Adjust to modern world for pastoral reasons, but aren't there limits to such adjustments? Of course there are. Above all, do not change the message, only make it more effective . . .
Don't reject or play down its heart and soul . . .
Above all, don’t go all therapeutic and bland. Parishes advertise getting to know what it’s like being a Catholic, not what it takes to be one.
Therapy sells. That’s valid, of course. There’s comfort in having solved the universe, which is part and parcel of the Jesus-and-Mary experience.
What’s it all about, Alfie was a song title and first line. People feel that. I remember joining the Jesuits as a way to make certain I would be of doing God’s will, aka putting order into my life.
God would be pointing the way, I figured. Was comfort in that for me at age 18, as it is mutatis mutandis at 93 -- assuming I mind my p’s and q’s religion-wise, life-wise, everything-wise.
Not a sure thing, never is, got to work at it, asking and getting help along the way. With mixed results, one might say, but keep it to yourself if you don't mind.
Meanwhile, back at the ranch of right and wrong, we have gung-ho changers, experimenters, to whom what works is the thing, what makes worship more appealing, let’s call it being pastoral.
A bit of history: 1970 or so, I ran into a TV newscaster of note, a generation older than I, after a guitar mass at Old St. Mary’s in the south Loop, early evening as I recall. Introduced myself (was a newspaper reporter at the time, used to asking), we talked, he was still getting over what he had seen, what had been new to him.
When did this happen? he asked. I filled him in, having covered far more of such innovation at a conference in Milwaukee in September of ‘69, not to mention in my time as a Jesuit prior to May of ‘68. It was the apex of such experimentation, due to continue for the rest of the decade.
I wrote about revamping things Catholic in December of '70, asking priest experts what had happened since the end of Vatican Council II in '65.
Headlined “The ‘two Catholic churches’ — Despite five years of change, a sharp split remains between traditionalists and Vatican II reformists," my Daily News story opened:
“Five years after the sweeping reforms of the Vatican Council II, the Roman Catholic Church finds itself neither where it was nor where it would like to be.”
The "work of reform" was "not completely derailed," Fr. John L. McKenzie, a DePaul U. prof whom I knew from our days in the Jesuits, told me and my readers.
"Things are being done more quietly now. The shock is off. It's no longer a revolution. We're not dancing in the streets now."
The "most outstanding success" had been liturgical change, including permitting Catholics to worship in their own languages, he said. And the guitar mass, he might have added.

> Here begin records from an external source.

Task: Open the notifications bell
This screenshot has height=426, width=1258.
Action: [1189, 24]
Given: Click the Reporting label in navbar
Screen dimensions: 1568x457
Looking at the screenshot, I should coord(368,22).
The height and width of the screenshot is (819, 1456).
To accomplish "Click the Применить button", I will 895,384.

McKenzie cited another change, "increased freedom for those who write and talk" — he being a veteran of struggles within the church against censorship, which he called a matter not of legislation but of policy.

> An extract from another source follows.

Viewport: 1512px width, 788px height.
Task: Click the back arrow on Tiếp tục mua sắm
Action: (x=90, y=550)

"No one is coming down on anyone now," he said, "because it looks bad."
As for this stack’s initially placed issue, liturgy that’s rewarding to the worshiper, during and after mass, consider briefly the matter of providing great thoughts from great places, for instance:
At mass, a weekday homily:
Man got personal, entering dangerous ground to be tread carefully, succeeds. Gets a laugh telling how to receive communion, some elementary stuff, worth repeating, along the way giving a quiet word for, what? gays and their month of June, referring briefly to their feeling left out by the church.
A quiet word, in effect recommending a stay-calm feeling as regards a matter rarely found in homilies. All in all, he quietly heartfelt, which sells — crucial in the world of pastoral reflection.

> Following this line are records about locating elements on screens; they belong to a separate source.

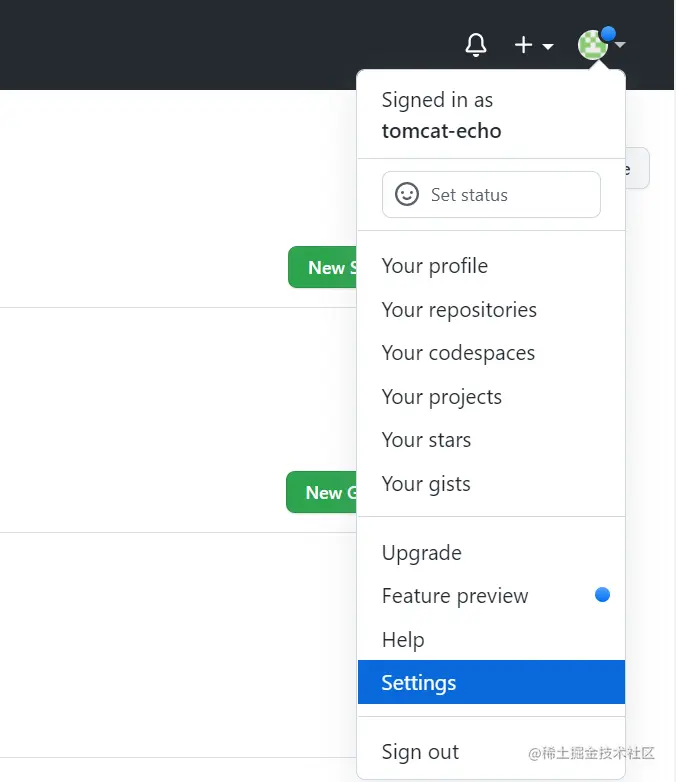This screenshot has height=782, width=676.
Task: Expand the create-new dropdown caret
Action: pos(548,46)
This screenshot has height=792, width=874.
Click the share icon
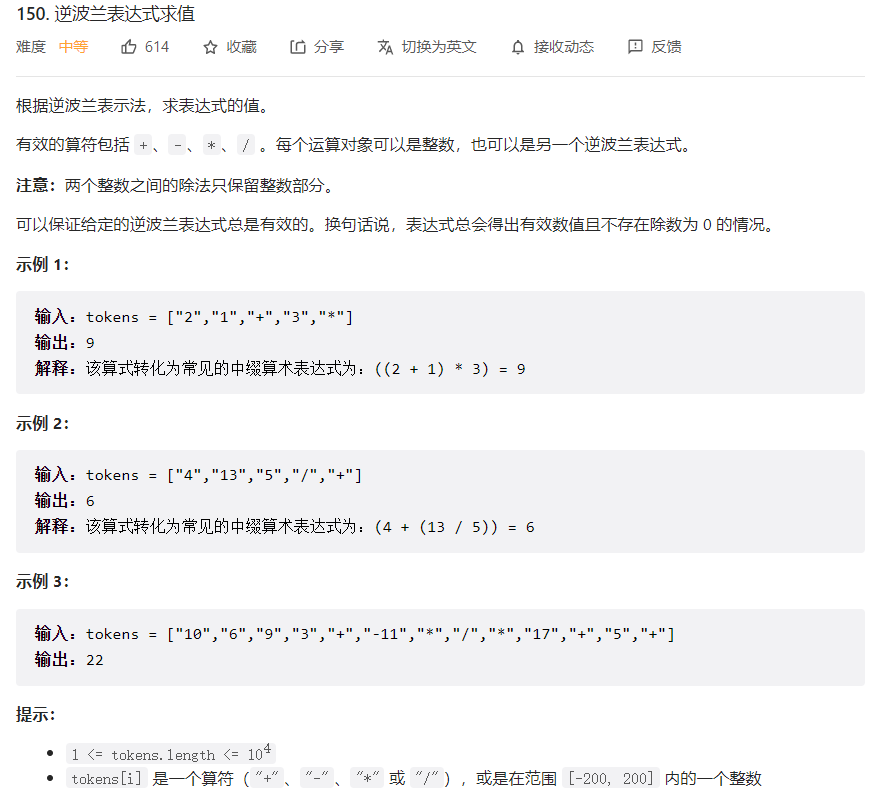(x=298, y=47)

More from holy writ, Acts 28.1 and following. Luke writing, he and Paul and the hospitable barbarians of “the island called Melita [Malta],” who when a viper landed on Paul’s arm and he brushed it off, surviving without a blink or nod, thought him a god.
A super-hospitable among them, Publius, took took them in, put them up in his big house for three days, in which time Paul healed people right and left. See what I mean when I say Luke is the Grand Reporter of the New Testament? Love that guy.
And to close this off, a Pauline expression to keep in mind, 2nd Corinthians, 9.7:
Every one as he hath determined in his heart, not with sadness, or of necessity: for God loveth a cheerful giver.
Used to be on envelopes for giving to the church, St. Catherine of Siena, Oak Park IL in 1940’s, where I had my first experience of understanding God’s way as the only one and asking for help in trying to live up to that realization.
It’s a winner for pew-sitters of the world. Not easy to live up to. but what you gonna do?
Oh, and make that also cheerful liver while you’re at it. Have faith, or as the song has it, “pandemonium liable to walk upon the scene.”